Lampert is seeking to restructure the retailer’s roughly $1.1 billion in debt that will be due in 2019 and 2020. In addition, he wants the retailer’s board to sell $1.5 billion in real estate assets, and is seeking to have the retailer divest $1.75 billion in assets such as Kenmore and Sears Home Services.
The plan, in all, would bring the retailer’s approximately $5.5 billion worth of debt to around $1.24 billion per a securities filing from Lampert’s hedge fund, ESL Investments Inc. According to the filing, “Sears now faces significant near-term liquidity constraints.” WSJ also noted that the retailer has a payment of $134 million due next month, “which isn’t part of the proposed restructuring.”
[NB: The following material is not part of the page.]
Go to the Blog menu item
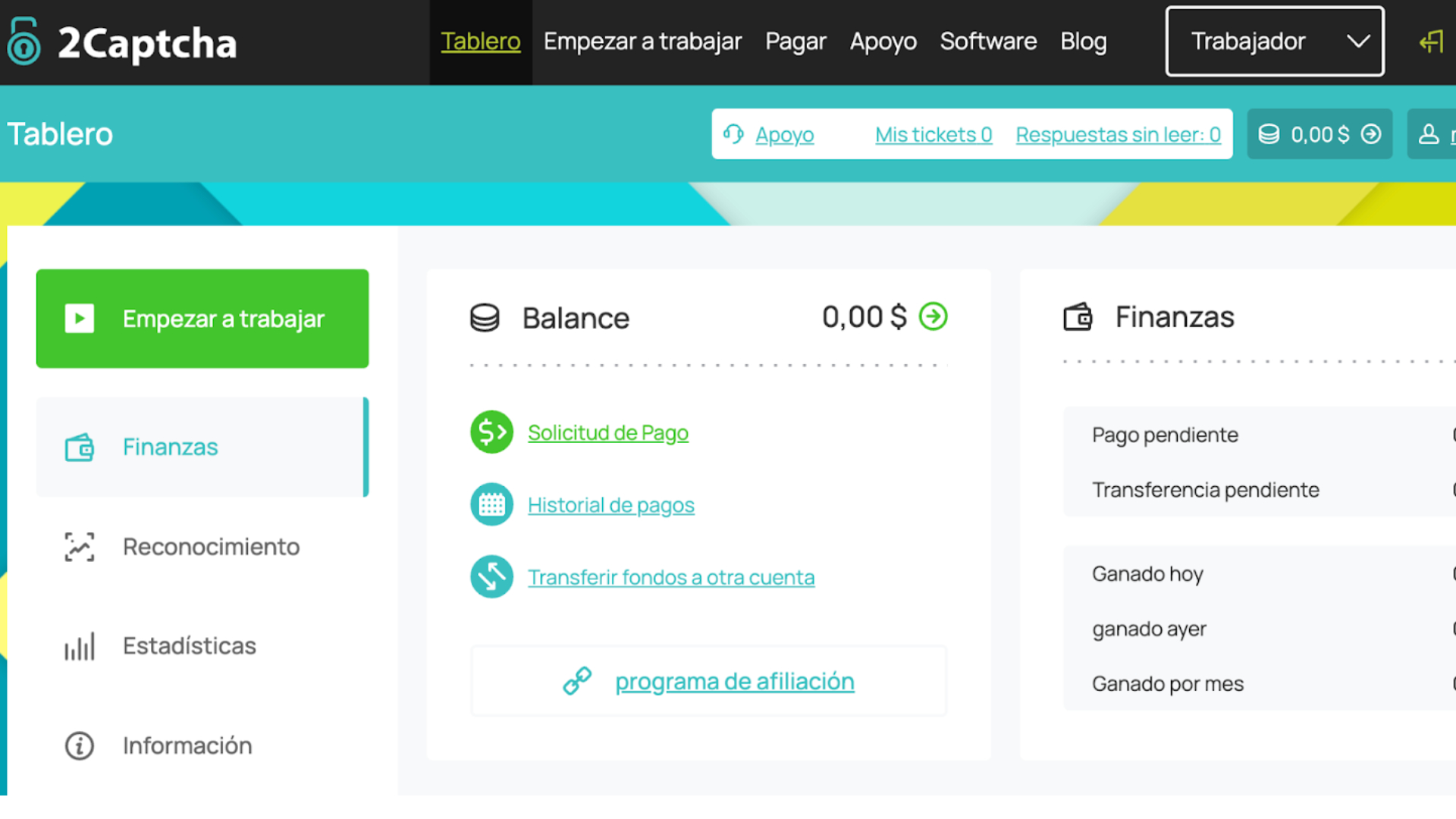Image resolution: width=1456 pixels, height=819 pixels. 1083,42
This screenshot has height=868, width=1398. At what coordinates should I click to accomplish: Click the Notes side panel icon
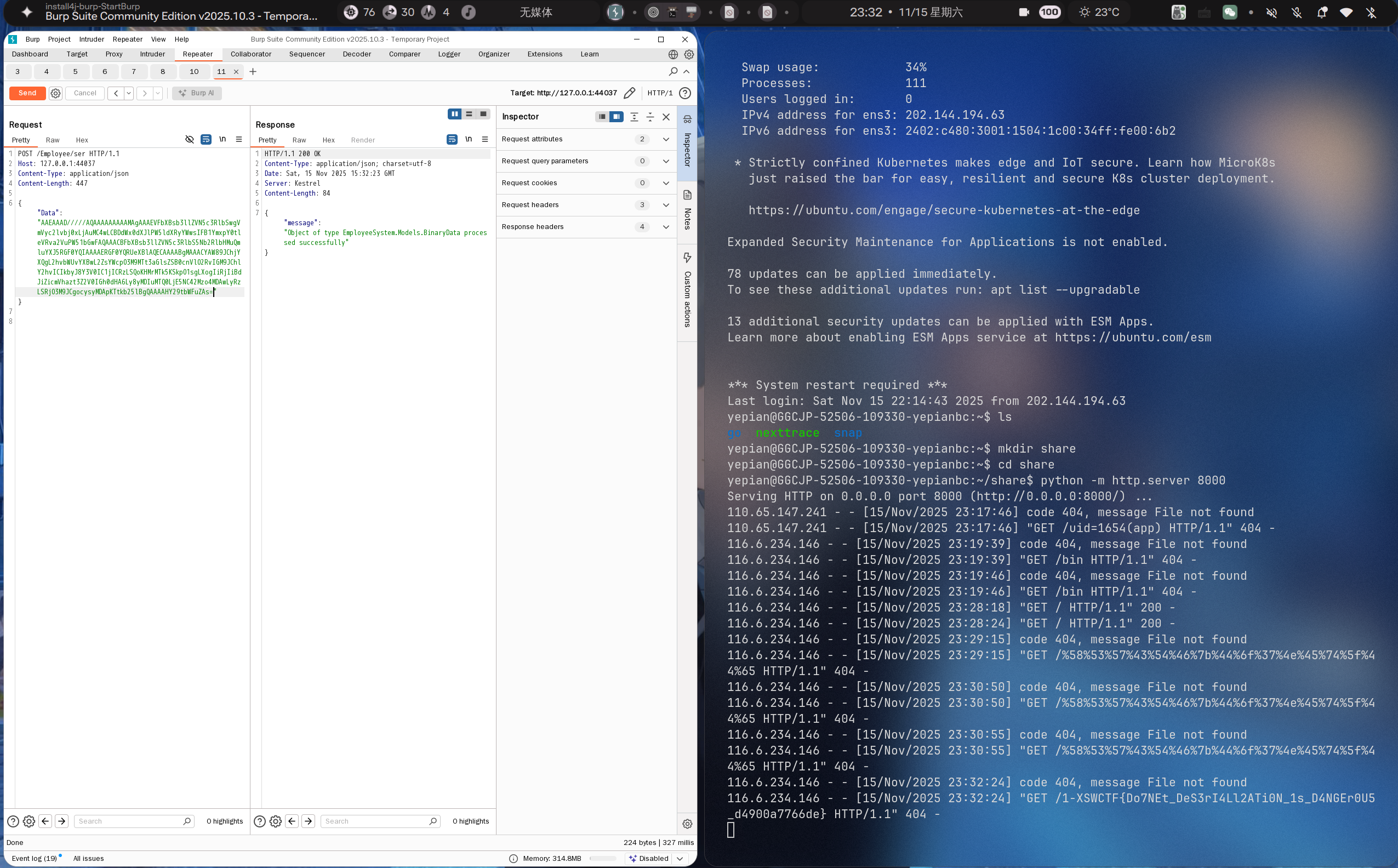(687, 195)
The news comes after ESL Investments said in August that it was seeking to purchase Sears Holdings’ Kenmore brand, as well as the retailer’s home improvement unit. ESL Investments is a hedge fund controlled by Lampert.
The hedge fund is seeking to buy Kenmore for a price of $400 million, although the value could change at the time of a potential closing. In a filing with the U.S. Securities and Exchange Commission (SEC), ESL Investments has been talking with partners that could be part of a deal. The hedge fund said at the time that a purchase could happen based on “ESL’s receipt of equity financing from a potential partner on terms acceptable to it.”
In addition, ESL Investments’ proposal mentioned purchasing the retailer’s home improvement business for $70 million. The hedge fund was also reportedly considering a deal for the company’s Parts Direct business, although its first focus was on a deal for the home improvement business and Kenmore.